The resulting plaintext tensor is correctly scaled, even though we applied the encrypted transformation on the encrypted input! 

## Multi-layer Neural Networks
Let's now look at how the encrypted input moves through an encrypted multi-layer neural network. 

For ease of explanation, we'll first step through a network with only two linear layers and ReLU activations. Again, we'll assume Alice has a network and Bob has some data, and they wish to run encrypted inference. 

To simulate this, we'll once again generate some toy data and train Alice's network on it. Then we'll encrypt Alice's network, Bob's data, and step through every layer in the network with the encrypted data. Through this, we'll see how the computations get applied although the network and the data are encrypted.

### Setup
As in Tutorial 3, we will first generate 1000 ground truth samples using 50 features and a randomly generated hyperplane to separate positive and negative examples. We will then modify the labels so that they are all non-negative. Finally, we will split the data so that the first 900 samples belong to Alice and the last 100 samples belong to Bob.

In [7]:
# Setup
features = 50
examples = 1000

# Set random seed for reproducibility
torch.manual_seed(1)

# Generate toy data and separating hyperplane
data = torch.randn(examples, features)
w_true = torch.randn(1, features)
b_true = torch.randn(1)
labels = w_true.matmul(data.t()).add(b_true).sign()
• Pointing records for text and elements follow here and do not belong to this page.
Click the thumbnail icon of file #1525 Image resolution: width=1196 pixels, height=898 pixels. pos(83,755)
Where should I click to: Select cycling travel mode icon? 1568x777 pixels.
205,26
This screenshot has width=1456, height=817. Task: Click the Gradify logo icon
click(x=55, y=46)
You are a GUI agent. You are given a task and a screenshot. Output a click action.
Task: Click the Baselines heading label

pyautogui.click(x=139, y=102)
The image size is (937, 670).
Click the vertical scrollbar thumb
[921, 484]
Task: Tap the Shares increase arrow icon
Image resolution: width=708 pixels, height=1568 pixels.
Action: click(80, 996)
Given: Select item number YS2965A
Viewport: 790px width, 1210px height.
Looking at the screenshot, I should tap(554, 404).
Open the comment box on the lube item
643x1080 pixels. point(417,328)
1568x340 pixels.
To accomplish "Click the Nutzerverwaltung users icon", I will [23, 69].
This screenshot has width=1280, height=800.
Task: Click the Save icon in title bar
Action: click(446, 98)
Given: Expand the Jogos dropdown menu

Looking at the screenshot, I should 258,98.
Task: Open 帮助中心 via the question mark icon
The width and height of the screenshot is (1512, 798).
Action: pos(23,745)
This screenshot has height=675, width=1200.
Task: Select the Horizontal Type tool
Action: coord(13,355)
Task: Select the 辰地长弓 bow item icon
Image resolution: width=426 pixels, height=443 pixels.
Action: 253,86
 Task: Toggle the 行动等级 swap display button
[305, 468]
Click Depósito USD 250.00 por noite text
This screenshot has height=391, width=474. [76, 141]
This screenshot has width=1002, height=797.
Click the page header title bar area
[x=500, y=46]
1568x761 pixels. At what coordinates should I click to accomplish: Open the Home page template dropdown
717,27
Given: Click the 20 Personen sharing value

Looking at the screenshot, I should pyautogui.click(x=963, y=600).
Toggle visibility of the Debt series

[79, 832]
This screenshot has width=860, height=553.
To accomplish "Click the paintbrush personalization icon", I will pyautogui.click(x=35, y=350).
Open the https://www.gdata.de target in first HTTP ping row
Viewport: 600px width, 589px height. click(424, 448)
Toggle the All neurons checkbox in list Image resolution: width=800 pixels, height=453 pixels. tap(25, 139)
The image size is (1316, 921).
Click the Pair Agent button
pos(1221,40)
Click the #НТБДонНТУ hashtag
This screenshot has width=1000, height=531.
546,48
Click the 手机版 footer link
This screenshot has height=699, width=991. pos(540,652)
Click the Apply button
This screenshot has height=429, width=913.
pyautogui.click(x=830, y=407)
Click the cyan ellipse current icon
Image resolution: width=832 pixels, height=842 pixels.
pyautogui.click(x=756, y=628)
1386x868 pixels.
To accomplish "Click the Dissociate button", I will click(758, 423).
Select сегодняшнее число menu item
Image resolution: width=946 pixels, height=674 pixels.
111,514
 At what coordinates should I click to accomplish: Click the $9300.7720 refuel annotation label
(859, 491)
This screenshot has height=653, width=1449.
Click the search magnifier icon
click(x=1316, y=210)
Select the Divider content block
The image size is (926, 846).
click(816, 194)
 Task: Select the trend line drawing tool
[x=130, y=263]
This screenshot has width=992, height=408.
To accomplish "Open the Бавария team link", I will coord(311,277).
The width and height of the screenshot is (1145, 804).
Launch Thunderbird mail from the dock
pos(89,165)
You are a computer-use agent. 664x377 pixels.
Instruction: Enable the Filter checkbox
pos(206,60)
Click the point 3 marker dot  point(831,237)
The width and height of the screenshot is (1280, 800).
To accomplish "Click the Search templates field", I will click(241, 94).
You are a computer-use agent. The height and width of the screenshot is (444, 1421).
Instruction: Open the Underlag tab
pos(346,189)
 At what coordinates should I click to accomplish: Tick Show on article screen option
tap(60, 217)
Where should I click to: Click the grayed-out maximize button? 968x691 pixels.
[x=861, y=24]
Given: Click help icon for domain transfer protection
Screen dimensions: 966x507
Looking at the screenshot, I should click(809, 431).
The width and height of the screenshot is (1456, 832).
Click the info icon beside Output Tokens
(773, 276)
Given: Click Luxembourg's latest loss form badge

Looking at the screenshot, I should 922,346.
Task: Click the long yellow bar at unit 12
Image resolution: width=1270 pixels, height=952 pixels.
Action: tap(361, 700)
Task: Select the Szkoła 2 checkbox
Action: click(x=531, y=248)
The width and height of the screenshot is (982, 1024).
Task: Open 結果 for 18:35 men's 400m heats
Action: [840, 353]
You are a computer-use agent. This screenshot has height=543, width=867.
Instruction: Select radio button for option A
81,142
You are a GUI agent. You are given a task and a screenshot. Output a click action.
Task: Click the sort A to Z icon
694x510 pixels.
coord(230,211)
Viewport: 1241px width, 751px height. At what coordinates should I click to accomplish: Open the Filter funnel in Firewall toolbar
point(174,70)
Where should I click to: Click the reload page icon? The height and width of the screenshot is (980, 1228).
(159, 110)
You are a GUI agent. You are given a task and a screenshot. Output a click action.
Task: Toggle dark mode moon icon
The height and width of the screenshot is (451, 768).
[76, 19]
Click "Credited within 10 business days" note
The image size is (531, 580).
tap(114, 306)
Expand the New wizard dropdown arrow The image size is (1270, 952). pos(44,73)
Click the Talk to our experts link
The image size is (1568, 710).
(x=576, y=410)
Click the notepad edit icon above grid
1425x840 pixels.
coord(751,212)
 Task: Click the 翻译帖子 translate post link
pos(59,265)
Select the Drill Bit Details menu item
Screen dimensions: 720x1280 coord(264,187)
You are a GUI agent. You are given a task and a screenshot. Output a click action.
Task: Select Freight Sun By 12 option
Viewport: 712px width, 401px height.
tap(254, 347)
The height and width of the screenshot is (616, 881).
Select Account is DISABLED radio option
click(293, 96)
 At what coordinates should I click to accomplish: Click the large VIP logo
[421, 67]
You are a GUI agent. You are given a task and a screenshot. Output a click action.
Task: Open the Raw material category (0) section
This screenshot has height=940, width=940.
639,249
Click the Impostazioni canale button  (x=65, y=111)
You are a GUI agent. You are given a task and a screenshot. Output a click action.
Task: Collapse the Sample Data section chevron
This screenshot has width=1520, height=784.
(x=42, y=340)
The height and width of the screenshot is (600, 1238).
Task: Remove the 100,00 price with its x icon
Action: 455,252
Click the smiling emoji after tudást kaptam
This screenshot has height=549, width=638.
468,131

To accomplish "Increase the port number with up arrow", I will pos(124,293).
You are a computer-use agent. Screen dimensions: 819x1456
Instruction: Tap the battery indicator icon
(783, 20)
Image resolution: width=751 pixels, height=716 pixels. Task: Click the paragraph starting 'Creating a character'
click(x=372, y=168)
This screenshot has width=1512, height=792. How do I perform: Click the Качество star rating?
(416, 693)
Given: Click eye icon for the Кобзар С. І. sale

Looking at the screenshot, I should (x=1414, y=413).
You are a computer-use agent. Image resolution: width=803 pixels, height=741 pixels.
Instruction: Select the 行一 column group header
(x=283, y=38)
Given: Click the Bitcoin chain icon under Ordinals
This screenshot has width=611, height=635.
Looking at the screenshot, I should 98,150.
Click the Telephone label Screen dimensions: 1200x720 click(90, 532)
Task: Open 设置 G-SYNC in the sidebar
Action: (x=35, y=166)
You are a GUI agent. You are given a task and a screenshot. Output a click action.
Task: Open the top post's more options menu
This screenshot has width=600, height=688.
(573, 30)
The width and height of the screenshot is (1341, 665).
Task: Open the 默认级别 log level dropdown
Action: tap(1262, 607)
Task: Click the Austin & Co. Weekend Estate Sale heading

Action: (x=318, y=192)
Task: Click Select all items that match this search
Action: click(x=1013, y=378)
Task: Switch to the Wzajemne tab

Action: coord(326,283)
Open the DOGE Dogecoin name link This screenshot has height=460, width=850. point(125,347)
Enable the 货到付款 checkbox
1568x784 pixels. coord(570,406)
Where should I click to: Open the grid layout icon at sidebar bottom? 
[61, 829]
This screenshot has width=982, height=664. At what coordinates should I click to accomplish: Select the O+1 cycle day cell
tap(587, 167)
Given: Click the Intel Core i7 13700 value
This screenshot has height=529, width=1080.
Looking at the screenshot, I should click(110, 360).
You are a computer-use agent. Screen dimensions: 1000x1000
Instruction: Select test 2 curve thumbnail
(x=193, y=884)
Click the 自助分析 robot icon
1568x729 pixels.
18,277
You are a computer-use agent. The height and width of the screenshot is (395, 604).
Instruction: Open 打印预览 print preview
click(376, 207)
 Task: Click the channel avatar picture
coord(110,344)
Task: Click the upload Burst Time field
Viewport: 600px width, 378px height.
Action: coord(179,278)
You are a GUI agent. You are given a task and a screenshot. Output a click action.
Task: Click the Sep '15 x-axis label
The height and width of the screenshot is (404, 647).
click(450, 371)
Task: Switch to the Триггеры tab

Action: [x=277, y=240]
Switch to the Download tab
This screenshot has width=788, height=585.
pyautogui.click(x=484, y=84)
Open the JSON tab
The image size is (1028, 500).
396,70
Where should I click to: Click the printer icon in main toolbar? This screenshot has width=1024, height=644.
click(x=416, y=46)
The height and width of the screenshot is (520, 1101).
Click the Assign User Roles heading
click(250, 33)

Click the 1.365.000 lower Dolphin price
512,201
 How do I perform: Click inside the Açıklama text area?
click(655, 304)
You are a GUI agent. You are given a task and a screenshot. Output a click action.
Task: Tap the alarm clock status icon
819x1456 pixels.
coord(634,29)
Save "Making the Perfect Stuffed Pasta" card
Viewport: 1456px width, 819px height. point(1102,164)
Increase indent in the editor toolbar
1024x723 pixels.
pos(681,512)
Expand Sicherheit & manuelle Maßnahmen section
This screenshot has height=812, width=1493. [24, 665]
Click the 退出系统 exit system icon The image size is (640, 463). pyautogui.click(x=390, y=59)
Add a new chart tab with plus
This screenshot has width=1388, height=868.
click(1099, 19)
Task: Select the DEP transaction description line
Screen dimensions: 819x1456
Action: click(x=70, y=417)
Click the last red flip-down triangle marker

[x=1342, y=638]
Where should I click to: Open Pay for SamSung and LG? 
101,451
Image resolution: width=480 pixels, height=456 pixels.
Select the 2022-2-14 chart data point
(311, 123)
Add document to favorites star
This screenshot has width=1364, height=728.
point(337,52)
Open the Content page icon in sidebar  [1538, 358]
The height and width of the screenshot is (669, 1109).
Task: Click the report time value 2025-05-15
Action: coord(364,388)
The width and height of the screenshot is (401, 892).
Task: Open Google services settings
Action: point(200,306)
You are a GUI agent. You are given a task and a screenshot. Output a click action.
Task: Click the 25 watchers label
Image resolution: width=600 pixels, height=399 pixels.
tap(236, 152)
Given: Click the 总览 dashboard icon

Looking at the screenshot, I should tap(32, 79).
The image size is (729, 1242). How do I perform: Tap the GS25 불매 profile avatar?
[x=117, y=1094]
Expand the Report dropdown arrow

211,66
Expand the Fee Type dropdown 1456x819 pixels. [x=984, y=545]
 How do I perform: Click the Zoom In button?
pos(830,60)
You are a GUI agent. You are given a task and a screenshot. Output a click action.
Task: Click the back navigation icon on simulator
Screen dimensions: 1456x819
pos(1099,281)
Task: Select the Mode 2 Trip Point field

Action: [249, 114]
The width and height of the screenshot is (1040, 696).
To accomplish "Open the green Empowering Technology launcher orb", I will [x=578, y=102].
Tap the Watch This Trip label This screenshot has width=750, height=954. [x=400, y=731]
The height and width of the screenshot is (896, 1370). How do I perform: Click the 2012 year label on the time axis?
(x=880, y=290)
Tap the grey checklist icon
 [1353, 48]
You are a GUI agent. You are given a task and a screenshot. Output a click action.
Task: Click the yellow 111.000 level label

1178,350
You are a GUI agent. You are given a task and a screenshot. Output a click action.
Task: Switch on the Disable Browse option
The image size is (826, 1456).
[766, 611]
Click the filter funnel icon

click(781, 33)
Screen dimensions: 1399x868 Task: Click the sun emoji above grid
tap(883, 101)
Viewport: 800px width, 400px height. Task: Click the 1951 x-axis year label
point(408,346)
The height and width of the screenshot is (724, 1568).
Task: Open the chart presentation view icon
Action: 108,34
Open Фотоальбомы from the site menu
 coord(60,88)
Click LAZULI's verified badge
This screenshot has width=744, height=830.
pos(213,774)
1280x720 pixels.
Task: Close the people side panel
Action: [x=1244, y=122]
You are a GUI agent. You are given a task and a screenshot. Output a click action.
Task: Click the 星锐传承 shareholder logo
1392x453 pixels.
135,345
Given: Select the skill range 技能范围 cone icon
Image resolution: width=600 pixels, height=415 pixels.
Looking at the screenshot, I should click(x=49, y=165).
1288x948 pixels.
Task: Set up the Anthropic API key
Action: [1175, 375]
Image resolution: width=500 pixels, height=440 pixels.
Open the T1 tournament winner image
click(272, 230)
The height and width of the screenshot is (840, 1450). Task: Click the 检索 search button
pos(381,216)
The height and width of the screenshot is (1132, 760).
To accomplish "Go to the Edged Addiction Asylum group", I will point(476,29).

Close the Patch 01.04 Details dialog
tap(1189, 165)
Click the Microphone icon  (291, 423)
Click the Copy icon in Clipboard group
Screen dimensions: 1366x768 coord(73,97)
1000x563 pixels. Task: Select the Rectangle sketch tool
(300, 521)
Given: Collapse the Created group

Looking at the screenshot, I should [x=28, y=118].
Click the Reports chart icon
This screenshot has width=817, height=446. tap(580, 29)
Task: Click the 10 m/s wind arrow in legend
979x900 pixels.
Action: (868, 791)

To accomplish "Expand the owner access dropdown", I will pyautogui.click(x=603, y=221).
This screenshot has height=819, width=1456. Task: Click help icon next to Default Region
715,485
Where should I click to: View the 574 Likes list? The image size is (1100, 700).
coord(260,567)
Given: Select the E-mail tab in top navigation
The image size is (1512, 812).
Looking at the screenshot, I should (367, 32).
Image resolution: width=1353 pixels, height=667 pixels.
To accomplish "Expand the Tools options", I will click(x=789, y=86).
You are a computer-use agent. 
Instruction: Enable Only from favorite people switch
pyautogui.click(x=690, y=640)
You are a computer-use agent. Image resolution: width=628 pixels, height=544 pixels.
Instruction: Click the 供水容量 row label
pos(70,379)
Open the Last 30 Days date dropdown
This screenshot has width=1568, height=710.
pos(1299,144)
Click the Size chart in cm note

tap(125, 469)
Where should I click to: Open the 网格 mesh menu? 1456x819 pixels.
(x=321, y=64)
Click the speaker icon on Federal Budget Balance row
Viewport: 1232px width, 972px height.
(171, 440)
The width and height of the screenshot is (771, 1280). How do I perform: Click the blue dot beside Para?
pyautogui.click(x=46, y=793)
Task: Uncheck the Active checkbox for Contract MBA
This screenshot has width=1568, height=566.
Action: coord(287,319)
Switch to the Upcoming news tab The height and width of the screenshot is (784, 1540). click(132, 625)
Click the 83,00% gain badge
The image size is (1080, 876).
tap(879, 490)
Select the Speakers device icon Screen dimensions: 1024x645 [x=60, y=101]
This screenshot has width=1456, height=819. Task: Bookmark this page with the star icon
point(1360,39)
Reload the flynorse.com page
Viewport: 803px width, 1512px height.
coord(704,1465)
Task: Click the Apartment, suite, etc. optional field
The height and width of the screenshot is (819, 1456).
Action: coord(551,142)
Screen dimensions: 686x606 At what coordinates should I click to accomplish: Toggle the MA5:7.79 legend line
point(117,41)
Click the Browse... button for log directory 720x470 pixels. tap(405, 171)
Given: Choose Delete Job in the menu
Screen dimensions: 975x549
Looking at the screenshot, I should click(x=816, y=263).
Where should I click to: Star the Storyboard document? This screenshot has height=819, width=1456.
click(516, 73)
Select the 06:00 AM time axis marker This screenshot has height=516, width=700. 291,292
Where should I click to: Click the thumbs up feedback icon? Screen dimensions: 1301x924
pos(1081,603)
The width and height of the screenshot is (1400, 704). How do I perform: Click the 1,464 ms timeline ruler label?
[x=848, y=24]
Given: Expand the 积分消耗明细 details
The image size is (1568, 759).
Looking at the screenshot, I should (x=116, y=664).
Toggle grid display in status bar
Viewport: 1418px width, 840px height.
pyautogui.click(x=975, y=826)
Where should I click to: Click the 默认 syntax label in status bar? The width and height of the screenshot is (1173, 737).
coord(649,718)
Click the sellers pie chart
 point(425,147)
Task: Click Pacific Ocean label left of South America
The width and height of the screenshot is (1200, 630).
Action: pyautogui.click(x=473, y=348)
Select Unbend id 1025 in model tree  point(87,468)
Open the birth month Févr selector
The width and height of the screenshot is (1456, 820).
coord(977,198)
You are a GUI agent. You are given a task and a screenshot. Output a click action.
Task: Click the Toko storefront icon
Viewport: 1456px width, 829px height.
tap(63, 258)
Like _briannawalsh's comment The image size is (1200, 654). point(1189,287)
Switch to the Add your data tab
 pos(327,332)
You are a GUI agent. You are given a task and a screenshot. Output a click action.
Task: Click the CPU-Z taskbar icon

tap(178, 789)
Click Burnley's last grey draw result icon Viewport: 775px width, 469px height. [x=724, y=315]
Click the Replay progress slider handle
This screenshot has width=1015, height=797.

# Change labels to non-negative values
labels_nn = torch.where(labels==-1, torch.zeros(labels.size()), labels)
labels_nn = labels_nn.squeeze().long()

# Split data into Alice's and Bob's portions:
data_alice, labels_alice = data[:900], labels_nn[:900]
data_bob, labels_bob = data[900:], labels_nn[900:]

In [8]:
# Define Alice's network
import torch.nn as nn
import torch.nn.functional as F

class AliceNet(nn.Module):
    def __init__(self):
        super(AliceNet, self).__init__()
        self.fc1 = nn.Linear(50, 20)
        self.fc2 = nn.Linear(20, 2)
        
    def forward(self, x):
        out = self.fc1(x)
        out = F.relu(out)
        out = self.fc2(out)
        return out

In [9]:
# Train and save Alice's network
model = AliceNet()
criterion = nn.CrossEntropyLoss()
optimizer = torch.optim.SGD(model.parameters(), lr=0.1)

for i in range(500):  
    #forward pass: compute prediction
    output = model(data_alice)
    
    #compute and print loss
    loss = criterion(output, labels_alice)
    if i % 100 == 99:
        print("Epoch", i, "Loss:", loss.item())
    
    #zero gradients for learnable parameters
    optimizer.zero_grad()
    
    #backward pass: compute gradient with respect to model parameters
    loss.backward()
    
    #update model parameters
    optimizer.step()

sample_trained_model_file = '/tmp/tutorial5_alice_model.pth'
torch.save(model, sample_trained_model_file)
temp_files.append(sample_trained_model_file)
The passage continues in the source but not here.